Stored data entries
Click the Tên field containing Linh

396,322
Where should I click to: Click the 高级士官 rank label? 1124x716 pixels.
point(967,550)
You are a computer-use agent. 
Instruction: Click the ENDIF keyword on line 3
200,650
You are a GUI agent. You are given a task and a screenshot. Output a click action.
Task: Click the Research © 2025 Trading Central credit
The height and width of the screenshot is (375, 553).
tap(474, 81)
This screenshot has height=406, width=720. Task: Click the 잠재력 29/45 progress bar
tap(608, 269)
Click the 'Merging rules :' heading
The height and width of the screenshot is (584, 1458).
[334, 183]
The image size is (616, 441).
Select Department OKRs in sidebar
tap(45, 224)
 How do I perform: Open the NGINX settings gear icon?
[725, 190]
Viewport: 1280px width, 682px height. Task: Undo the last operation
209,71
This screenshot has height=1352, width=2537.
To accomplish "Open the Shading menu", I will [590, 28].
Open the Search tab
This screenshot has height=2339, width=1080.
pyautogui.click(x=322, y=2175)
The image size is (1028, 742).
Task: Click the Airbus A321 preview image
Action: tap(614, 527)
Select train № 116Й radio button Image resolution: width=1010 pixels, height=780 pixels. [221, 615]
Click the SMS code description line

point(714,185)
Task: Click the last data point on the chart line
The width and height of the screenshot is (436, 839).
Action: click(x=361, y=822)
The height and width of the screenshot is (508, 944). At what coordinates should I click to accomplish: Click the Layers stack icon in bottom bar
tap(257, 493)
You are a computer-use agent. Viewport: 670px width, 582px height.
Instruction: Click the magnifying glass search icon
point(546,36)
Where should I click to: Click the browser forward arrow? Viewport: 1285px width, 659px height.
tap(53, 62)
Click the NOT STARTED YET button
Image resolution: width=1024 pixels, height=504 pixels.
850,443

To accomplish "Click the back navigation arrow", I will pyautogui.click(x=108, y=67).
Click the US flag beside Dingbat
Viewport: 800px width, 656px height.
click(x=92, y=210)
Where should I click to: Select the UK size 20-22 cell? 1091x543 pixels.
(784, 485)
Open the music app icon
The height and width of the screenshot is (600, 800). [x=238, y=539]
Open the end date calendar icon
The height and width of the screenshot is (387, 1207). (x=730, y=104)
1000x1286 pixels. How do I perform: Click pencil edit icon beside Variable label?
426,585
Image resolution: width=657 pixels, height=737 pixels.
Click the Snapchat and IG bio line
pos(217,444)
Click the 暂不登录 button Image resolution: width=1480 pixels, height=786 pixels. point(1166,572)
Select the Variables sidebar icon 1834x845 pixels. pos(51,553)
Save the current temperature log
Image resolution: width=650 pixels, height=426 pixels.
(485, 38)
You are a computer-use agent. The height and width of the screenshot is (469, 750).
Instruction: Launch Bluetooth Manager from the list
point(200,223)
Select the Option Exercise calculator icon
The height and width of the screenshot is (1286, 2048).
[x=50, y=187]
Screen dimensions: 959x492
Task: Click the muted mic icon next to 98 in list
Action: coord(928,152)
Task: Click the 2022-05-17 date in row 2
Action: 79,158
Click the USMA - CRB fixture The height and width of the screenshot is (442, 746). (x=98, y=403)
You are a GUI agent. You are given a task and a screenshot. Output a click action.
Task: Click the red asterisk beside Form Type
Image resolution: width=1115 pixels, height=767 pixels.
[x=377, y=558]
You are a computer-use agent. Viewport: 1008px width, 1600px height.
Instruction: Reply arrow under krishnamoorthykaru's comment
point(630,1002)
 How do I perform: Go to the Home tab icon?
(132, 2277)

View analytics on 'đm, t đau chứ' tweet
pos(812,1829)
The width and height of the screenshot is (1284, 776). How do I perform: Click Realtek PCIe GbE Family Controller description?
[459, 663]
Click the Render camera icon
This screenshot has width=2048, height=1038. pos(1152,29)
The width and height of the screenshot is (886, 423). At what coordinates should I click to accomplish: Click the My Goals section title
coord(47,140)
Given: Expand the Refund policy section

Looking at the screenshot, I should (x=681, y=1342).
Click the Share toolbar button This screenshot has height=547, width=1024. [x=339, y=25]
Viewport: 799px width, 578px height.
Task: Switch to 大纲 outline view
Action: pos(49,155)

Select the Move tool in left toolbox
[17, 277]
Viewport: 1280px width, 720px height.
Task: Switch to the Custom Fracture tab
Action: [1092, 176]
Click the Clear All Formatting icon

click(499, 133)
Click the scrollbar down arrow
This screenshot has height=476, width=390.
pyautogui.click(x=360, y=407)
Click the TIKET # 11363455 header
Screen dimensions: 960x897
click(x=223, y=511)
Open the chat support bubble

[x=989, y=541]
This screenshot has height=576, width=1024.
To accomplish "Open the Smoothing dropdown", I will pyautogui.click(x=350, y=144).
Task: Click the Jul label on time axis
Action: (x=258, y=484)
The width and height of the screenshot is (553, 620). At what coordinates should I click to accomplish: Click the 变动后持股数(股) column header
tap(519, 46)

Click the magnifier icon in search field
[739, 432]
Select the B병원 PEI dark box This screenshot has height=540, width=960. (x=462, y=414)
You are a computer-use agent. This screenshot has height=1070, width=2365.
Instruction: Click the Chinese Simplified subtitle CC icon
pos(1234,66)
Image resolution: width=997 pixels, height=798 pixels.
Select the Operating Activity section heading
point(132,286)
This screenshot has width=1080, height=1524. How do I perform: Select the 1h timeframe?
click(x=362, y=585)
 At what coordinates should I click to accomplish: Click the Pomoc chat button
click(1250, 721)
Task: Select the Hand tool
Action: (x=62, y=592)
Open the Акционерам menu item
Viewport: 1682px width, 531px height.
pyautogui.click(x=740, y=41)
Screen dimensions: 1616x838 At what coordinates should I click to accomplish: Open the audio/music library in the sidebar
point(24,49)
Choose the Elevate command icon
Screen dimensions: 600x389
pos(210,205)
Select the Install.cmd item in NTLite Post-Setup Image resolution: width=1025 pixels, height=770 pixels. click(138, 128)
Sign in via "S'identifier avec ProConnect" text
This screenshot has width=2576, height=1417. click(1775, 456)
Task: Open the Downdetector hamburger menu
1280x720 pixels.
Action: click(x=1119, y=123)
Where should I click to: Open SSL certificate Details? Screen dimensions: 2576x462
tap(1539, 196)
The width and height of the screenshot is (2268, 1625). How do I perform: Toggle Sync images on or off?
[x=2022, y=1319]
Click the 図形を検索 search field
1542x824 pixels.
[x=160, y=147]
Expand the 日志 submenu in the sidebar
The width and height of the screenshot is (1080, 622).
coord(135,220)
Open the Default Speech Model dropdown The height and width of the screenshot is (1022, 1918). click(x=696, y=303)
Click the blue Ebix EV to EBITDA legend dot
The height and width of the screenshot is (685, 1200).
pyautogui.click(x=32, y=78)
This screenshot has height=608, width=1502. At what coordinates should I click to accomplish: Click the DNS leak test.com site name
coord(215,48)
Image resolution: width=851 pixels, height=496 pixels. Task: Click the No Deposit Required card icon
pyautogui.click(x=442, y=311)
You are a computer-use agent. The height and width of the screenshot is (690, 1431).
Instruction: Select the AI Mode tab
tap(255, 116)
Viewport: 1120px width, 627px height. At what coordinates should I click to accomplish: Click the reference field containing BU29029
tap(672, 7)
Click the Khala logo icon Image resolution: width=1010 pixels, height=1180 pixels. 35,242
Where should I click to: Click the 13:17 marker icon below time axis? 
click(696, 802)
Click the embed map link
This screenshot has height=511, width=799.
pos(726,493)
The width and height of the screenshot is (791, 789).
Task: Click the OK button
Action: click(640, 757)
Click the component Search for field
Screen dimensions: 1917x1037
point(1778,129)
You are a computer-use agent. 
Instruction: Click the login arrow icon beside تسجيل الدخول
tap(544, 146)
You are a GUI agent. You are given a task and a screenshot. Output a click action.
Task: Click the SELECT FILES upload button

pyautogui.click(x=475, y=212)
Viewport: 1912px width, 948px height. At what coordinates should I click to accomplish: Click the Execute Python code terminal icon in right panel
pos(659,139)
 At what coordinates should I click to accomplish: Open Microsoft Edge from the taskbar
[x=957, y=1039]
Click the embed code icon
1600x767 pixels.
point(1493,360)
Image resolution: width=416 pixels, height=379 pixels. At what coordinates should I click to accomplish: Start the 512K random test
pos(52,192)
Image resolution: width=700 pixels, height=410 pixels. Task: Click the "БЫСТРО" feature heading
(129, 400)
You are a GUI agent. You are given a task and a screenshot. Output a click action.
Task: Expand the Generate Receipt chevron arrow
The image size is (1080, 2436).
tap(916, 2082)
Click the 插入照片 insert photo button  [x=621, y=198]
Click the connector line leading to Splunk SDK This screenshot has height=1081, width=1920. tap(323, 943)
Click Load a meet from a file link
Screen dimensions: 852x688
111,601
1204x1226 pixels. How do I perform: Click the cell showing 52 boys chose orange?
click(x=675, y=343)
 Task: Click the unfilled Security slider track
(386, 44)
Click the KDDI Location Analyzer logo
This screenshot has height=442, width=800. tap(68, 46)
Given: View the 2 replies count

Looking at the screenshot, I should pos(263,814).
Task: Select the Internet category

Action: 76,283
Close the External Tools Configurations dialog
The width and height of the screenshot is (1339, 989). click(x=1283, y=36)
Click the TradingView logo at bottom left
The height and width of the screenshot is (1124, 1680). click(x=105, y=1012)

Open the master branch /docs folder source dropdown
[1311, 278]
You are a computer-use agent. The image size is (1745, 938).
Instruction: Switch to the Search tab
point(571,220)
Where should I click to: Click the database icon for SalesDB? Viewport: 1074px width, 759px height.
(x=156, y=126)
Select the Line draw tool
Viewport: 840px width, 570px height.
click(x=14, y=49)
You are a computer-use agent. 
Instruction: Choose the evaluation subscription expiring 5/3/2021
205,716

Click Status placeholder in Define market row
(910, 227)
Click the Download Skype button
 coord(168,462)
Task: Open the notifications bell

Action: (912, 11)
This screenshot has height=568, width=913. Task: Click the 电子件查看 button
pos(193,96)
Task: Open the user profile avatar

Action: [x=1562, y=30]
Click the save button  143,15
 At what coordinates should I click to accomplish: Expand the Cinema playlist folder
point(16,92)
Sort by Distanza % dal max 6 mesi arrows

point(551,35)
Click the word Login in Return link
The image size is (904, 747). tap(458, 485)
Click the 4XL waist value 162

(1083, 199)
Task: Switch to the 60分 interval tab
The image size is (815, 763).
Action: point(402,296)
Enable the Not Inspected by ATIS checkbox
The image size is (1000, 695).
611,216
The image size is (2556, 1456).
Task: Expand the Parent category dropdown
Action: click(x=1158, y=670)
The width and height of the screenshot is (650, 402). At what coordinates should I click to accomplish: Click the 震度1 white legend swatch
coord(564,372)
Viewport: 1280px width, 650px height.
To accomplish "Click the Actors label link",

About this exercise ▸
Report back every line of the entries in which "item" occurs.

Exercise response ▸
Open the Акционерам menu item
Select the Install.cmd item in NTLite Post-Setup Image resolution: width=1025 pixels, height=770 pixels. click(138, 128)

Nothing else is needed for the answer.